In chrisumphlett/openEndedAnalyzeR: Tidy analysis of open-ended survey question responses

knitr::opts_chunk$set(echo = TRUE, message = FALSE, collapse = TRUE)
library(openEndedAnalyzeR)
library(dplyr)
library(ggplot2)

openEndedAnalyzeR enables fast, pre-packaged analysis of qualitative survey responses ("open-ended" or "verbatims"). It is built on the framework of the tidytext package. It combines tidytext functionality for text mining with tidyverse data manipulation to lower the barrier of entry to text mining for beginning R users.

Usage

The package contains three types of functions:

Tidying: These functions prepare the survey data for analysis. You should always start an analysis with tidy_verbatim(), turning the survey responses into a tidy bag-of-phrases.
Pre-packaged analysis: As analysis methods are identified that may be useful in more than one context, and can be generalized, functions will be created to enable others to create canned analysis outputs. At the launch of the package two methods were available: create_phraseclouds() and quantify_verbatim().
Intermediate analysis prep: These functions apply additional processing to the tidy data before being utilized for analysis (pre-packaged, or customized by the user). Presently this is the response_sentiment() function.

Suggested workflow

One should always start with tidy_verbatim() to obtain a tidy bag-of-phrases. Bag-of-words is a text mining term meaning that a body of text is turned into a list of all of the words in the text. I use the term bag-of-phrases because tidy_verbatim() allows the user to specify the number of words in each phrase (also known as an n-gram).

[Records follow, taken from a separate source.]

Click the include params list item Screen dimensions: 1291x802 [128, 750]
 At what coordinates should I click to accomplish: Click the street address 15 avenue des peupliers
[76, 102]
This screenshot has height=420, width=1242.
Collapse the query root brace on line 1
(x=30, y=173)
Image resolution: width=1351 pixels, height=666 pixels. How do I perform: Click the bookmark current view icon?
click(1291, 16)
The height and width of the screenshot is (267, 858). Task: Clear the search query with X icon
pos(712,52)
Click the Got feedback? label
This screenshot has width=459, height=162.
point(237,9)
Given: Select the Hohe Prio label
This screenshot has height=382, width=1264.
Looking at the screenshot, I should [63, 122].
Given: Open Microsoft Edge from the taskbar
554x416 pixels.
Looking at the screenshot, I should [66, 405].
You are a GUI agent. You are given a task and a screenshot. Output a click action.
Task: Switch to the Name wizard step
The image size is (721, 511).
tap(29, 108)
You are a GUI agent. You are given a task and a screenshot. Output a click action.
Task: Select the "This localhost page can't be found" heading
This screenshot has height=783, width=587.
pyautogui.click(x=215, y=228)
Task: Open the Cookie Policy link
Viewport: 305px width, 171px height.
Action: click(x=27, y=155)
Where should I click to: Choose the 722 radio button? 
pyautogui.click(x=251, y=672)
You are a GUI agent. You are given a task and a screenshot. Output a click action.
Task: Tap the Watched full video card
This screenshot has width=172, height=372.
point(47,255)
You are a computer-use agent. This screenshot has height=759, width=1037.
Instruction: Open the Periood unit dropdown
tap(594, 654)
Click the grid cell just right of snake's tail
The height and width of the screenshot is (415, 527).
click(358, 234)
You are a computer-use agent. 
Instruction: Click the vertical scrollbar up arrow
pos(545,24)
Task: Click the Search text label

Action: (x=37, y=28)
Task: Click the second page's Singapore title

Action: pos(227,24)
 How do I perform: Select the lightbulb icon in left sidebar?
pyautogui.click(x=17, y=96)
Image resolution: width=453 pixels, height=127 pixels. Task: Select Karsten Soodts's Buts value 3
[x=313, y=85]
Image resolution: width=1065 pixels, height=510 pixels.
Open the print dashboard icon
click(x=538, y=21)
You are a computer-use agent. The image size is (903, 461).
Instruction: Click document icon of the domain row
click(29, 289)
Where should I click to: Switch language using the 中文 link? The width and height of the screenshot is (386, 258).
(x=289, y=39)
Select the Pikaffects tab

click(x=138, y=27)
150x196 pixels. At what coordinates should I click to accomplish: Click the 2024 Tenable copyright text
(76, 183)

For users with more advanced R skills or need to perform a very custom analysis, they may stop at this point and write their own code. Otherwise the next step is to pass the tidy_verbatim() output into one of the analysis functions.

This is not necessarily a linear process. openEndedAnalyzeR does create report-worthy visuals but is also helpful for exploratory analysis. You might start with uni-grams (single words), do analysis, and then desire to see more context for particular words. Then you would start over, creating a bag-of-phrases with tri-grams (three words), repeating the analysis.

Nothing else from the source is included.